View the table of contents for this issue, or go to the journal homepage for more

Download details:

IP Address: 188.184.3.56
This content was downloaded on 10/06/2015 at 07:36

Please note that terms and conditions apply.
WORKSHOP ON INTELLIGENT TRACKERS, 14–16 MAY 2014, UNIVERSITY OF PENNSYLVANIA, U.S.A.

The Associative Memory Serial Link Processor for the Fast TracKer (FTK) at ATLAS

A. Andreani, a,b A. Annovi, c,2 R. Beccherle, d,e M. Beretta, c N. Biesuz, f,3 W. Billereau, g R. Cipriani, c,f S. Citaro, c,f M. Citterio, a A. Colombo, b J.M. Combe, f F. Crescioli, d D. Dimas, h S. Donati, c,f C. Gentsos, i P. Giannetti, c K. Kordas, i A. Lanza, j V. Liberati, a,b,1 P. Luciano, c,f D. Magalotti, k,l P. Neroutsos, i S. Nikolaidis, i M. Piendibene, c,f E. Rossi, f,4 A. Sakellariou, h S. Shojaii, a,b C.-L. Sotiropoulou, i A. Stabile e and P. Vulliez g

a INFN — Sezione di Milano, Via G. Celoria 16, 20133 Milano, Italy
b Dipartimento di Fisica, Università degli Studi di Milano, Via G. Celoria 16, 20133 Milano, Italy
c INFN — LNF, Via E. Fermi 40, 00044 Frascati, Italy
d Laboratoire de Physique Nucléaire et de Hautes Energies (LPNHE), 4 place Jussieu, 75252 Paris, France
e INFN — Sezione di Pisa, Largo B. Pontecorvo 3, 56127 Pisa, Italy
f Dipartimento di Fisica, Università degli Studi di Pisa, Largo B. Pontecorvo 3, 56127 Pisa, Italy
g CERN, 1211 Geneva 23, Switzerland
h Prisma Electronics SA, El. Venizelou 128, Nea Smyrni, 17123 Athens, Greece
i Department of Physics, Aristotle University of Thessaloniki, 54124 Thessaloniki, Greece
j INFN — Sezione di Pavia, Via A. Bassi 6, 27100 Pavia, Italy
k Università di Modena e Reggio Emilia, Via Università 4, 41121 Modena, Italy
l INFN — Sezione di Perugia, Via A. Pascoli, 06100 Perugia, Italy

E-mail: valentino.liberali@mi.infn.it

ABSTRACT: The Fast TracKer (FTK) is an extremely powerful and very compact processing unit, essential for efficient Level 2 trigger selection in future high-energy physics experiments at the LHC. FTK employs Associative Memories (AM) to perform pattern recognition; input and output data are transmitted over serial links at 2 Gbit/s to reduce routing congestion at the board level. Prototypes of the AM chip and of the AM board have been manufactured and tested, in preparation of the imminent design of the final version.
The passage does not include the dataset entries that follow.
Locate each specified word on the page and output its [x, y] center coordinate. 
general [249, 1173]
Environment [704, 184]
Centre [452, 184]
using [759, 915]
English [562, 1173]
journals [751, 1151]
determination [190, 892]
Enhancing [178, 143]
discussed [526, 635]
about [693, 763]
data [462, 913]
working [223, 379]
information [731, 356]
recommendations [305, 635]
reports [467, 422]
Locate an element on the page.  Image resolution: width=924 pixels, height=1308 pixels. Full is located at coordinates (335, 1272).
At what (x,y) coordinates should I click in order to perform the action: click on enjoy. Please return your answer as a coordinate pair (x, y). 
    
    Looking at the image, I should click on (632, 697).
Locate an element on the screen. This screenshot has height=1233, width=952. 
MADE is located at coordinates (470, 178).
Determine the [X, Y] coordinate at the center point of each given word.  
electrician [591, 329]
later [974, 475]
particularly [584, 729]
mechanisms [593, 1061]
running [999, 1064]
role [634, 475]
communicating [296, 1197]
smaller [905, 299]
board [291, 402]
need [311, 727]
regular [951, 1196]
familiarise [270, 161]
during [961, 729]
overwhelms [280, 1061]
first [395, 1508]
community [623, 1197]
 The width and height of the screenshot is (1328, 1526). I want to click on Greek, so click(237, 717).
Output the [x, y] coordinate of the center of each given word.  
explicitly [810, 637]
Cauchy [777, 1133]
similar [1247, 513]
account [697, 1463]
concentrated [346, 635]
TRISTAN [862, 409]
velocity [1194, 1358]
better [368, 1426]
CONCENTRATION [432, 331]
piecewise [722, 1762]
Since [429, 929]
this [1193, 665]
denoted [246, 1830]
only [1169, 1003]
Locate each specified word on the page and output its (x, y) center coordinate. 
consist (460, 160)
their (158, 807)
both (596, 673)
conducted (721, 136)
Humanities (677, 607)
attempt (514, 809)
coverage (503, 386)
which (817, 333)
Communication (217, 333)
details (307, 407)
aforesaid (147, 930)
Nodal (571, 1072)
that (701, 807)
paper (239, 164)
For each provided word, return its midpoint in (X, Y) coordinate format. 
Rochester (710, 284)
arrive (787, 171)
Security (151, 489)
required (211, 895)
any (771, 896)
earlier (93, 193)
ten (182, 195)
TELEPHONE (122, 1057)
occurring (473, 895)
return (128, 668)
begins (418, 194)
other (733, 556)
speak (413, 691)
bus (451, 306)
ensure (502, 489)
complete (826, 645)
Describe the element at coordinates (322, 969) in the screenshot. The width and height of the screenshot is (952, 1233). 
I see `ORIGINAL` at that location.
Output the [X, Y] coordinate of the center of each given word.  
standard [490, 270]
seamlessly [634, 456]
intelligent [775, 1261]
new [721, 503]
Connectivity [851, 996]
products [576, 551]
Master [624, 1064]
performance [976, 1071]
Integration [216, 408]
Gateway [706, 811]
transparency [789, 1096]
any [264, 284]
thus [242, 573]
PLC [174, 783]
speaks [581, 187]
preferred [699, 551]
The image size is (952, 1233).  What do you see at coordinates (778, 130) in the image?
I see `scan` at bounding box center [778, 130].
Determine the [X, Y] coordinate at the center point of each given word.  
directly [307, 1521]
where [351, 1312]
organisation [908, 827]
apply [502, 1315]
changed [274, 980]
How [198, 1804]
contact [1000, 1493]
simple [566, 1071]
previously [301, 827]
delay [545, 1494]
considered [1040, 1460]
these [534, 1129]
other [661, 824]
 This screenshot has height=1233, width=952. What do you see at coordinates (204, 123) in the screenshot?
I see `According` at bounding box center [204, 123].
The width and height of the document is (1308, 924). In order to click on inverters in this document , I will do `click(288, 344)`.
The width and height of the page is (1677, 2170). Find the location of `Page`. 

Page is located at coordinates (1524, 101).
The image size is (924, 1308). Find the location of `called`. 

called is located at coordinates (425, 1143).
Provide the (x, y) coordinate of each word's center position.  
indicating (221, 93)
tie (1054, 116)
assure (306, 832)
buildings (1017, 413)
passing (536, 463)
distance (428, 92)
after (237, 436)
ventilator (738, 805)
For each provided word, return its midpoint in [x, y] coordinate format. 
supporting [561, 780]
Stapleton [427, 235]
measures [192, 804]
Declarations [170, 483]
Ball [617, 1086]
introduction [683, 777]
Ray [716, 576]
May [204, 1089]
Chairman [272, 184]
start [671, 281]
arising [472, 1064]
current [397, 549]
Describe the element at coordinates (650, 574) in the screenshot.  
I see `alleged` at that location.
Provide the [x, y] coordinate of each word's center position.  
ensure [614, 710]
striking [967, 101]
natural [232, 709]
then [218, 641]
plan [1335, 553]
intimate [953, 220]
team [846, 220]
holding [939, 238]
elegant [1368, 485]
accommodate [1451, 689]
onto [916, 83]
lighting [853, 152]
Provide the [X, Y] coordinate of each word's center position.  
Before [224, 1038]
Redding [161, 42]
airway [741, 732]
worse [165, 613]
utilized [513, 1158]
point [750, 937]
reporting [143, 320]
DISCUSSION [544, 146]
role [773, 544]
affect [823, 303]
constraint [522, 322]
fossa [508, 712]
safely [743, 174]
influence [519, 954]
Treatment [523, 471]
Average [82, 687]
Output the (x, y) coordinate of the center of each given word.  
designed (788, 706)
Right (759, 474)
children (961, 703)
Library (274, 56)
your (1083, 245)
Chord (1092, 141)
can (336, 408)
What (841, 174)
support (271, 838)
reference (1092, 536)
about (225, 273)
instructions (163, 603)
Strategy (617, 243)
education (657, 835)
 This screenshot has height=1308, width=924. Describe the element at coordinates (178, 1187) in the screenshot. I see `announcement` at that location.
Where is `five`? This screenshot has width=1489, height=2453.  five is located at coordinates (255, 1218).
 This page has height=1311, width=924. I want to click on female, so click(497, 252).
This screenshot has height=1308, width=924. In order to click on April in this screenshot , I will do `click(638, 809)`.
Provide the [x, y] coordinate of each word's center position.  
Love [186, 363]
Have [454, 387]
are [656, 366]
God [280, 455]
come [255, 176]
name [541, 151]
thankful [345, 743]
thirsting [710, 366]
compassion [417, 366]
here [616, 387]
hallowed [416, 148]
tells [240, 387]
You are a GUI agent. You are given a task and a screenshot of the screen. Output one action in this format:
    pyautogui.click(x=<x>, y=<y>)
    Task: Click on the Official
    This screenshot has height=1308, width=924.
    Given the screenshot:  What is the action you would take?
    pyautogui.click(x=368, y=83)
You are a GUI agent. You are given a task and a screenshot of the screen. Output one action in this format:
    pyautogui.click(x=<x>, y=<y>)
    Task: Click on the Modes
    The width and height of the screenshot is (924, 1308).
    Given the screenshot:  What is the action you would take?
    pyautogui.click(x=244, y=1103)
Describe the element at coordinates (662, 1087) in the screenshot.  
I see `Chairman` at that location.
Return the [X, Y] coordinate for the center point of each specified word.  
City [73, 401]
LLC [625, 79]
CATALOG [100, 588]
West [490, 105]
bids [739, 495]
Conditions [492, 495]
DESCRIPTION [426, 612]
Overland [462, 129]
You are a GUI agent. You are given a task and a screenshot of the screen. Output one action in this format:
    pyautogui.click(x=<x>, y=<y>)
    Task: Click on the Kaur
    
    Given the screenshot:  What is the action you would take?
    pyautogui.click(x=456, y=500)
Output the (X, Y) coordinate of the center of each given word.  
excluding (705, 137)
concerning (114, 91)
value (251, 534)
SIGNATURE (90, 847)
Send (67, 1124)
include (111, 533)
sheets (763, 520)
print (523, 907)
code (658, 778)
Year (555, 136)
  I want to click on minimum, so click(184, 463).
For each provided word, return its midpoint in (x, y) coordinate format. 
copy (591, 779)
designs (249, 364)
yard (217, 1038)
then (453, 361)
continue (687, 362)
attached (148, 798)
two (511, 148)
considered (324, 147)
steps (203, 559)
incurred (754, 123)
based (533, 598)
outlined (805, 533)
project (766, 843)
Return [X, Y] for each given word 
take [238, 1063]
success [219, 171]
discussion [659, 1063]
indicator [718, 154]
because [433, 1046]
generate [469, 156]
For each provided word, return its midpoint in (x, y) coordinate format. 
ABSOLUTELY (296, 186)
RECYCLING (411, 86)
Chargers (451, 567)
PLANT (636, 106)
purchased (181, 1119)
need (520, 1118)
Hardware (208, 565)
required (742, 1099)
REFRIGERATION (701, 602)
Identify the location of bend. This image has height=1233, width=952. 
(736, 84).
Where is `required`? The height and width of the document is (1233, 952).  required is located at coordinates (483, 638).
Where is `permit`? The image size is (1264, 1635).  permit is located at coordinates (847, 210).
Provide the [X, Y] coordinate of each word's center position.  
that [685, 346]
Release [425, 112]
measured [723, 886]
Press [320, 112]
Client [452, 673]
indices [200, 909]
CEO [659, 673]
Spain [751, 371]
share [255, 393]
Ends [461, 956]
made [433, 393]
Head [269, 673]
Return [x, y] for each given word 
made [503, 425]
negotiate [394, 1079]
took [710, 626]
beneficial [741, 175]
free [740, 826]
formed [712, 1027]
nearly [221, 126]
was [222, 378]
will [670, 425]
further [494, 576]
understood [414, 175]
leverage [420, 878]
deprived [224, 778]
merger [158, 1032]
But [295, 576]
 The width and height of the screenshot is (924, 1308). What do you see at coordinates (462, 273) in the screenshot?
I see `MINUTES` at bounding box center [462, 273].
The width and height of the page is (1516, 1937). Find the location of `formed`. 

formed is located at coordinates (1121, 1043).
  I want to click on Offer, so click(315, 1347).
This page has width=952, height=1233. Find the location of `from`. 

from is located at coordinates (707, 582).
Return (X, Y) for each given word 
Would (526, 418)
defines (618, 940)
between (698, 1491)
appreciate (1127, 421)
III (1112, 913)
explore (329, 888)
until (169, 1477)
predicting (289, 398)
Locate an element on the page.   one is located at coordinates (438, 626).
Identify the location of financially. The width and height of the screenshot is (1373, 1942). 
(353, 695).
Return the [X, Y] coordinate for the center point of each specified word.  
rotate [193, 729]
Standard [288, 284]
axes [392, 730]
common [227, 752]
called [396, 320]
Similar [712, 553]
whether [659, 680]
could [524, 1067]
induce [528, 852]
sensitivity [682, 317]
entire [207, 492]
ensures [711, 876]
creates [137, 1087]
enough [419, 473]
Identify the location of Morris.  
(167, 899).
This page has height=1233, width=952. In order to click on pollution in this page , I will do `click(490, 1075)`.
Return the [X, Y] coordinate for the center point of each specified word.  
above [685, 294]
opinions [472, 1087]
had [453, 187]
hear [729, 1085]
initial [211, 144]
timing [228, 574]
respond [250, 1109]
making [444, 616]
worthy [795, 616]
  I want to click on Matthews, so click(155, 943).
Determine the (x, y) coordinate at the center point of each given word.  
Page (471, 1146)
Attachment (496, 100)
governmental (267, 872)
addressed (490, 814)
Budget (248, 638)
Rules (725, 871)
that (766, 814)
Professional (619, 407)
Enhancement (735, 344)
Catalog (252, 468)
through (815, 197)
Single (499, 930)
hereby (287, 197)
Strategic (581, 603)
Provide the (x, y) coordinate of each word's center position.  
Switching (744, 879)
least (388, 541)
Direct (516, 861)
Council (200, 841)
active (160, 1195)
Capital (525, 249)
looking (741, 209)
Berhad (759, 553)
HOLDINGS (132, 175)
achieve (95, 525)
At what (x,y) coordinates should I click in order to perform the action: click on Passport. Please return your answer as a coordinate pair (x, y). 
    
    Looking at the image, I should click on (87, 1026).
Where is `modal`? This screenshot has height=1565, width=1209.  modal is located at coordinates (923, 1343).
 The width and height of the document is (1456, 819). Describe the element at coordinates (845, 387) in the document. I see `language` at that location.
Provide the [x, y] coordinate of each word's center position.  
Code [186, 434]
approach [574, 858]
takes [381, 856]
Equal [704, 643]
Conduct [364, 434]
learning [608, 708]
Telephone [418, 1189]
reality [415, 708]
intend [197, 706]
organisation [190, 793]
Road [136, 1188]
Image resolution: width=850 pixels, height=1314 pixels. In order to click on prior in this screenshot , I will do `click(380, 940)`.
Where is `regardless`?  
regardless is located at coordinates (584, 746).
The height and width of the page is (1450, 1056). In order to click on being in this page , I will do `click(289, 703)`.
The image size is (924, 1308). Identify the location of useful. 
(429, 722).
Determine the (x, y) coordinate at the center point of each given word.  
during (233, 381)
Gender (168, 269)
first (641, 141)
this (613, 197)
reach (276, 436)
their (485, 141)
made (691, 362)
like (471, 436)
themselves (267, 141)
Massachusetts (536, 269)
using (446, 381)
KEYWORDS: VLSI circuits; Trigger concepts and systems (hardware and software); Digital electronic circuits

1Corresponding author.
2Now at: INFN — Sezione di Pisa, 56127 Pisa, Italy.
3Now at: INFN — Sezione di Pisa and Dipartimento di Fisica, Università degli Studi di Pisa, 56127 Pisa, Italy.
4Now at: INFN — LNF, 00044 Frascati, Italy.
1 Introduction

Experiments at the LHC, such as ATLAS [1], produce a huge amount of data. Since a limited amount of data can be transferred to a storage system for subsequent off-line processing, an enormous data reduction must be performed. To this end, a trigger system is used to recognize interesting events in real time [2]. Tracking devices play an essential role in this trigger selection task and in particular the silicon devices that are becoming the preponderant tracking technology.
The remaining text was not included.